WHAT NEEDS TO BE DONE:
Where the line with "Open the Category Breakdown help icon" appears below, start writing out lines exactly, and finish with the line with "Screen dimensions: 396x246", which is included; write out nothing else.

EXERCISE DATA:
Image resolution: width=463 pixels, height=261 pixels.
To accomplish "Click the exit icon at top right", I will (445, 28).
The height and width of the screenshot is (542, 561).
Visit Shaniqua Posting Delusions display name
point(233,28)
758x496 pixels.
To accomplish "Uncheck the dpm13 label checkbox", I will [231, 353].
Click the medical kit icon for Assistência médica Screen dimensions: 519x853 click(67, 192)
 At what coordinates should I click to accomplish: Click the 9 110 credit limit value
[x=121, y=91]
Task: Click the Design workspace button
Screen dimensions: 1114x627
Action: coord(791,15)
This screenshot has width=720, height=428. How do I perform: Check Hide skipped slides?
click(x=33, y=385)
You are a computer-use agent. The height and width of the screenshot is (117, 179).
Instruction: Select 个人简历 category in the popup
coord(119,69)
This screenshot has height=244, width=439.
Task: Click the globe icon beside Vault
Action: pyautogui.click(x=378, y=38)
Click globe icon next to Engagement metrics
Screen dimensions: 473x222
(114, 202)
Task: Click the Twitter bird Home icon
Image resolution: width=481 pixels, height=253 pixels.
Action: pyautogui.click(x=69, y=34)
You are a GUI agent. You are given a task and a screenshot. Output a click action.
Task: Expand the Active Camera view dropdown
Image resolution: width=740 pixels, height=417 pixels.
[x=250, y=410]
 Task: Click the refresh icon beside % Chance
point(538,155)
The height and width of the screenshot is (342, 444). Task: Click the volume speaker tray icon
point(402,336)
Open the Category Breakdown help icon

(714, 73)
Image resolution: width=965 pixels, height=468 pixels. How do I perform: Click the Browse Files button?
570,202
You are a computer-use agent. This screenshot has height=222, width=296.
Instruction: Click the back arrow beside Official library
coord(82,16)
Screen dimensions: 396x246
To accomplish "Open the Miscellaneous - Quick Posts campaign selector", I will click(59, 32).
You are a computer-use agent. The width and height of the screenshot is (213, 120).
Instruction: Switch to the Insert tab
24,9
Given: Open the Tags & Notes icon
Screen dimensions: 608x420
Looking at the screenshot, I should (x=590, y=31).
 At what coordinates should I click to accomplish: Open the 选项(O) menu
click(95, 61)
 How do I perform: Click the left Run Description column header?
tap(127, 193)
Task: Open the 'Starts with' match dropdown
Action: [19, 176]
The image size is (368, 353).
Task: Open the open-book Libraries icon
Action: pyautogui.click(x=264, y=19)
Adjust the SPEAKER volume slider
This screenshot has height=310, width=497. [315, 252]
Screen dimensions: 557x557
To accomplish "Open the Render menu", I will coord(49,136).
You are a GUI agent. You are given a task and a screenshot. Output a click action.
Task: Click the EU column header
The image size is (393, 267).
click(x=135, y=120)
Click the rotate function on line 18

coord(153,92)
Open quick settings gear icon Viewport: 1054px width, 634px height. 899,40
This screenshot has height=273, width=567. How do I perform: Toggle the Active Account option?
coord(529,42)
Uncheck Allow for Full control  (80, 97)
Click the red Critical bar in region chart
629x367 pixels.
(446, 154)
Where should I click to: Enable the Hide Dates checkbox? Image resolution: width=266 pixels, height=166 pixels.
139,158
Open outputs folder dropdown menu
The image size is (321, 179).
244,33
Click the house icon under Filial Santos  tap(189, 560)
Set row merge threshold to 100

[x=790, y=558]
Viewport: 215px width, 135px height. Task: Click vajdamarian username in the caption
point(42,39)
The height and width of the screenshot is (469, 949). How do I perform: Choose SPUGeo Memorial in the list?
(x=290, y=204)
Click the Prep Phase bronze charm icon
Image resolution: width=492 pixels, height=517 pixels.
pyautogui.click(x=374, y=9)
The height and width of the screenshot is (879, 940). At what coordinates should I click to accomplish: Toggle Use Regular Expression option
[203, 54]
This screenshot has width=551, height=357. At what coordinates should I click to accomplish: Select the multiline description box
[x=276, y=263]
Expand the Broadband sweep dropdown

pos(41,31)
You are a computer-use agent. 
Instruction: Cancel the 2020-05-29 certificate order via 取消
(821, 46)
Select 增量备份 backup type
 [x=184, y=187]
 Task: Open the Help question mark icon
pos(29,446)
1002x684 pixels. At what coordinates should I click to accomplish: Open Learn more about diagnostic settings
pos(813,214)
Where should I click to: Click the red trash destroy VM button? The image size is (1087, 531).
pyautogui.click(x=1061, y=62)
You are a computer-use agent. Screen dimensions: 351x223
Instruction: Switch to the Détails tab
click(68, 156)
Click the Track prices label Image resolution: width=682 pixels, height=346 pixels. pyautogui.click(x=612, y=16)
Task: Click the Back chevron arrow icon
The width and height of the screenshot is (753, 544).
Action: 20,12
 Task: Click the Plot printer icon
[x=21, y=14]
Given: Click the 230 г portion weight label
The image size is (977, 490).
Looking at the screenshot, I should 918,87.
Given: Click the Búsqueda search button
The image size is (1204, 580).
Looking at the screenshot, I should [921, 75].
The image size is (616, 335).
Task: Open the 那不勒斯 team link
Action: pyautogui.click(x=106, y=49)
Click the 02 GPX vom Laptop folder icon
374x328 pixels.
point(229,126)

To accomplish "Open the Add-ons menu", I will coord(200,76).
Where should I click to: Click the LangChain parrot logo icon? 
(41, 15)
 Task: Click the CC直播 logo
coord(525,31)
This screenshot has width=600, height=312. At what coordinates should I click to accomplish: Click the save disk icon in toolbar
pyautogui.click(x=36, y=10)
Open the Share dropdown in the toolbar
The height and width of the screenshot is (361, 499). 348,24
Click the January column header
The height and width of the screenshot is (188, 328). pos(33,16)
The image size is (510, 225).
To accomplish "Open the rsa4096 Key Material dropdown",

EXERCISE ANSWER:
Open the Category Breakdown help icon

(714, 73)
Image resolution: width=965 pixels, height=468 pixels. How do I perform: Click the Browse Files button?
570,202
You are a computer-use agent. This screenshot has height=222, width=296.
Instruction: Click the back arrow beside Official library
coord(82,16)
Screen dimensions: 396x246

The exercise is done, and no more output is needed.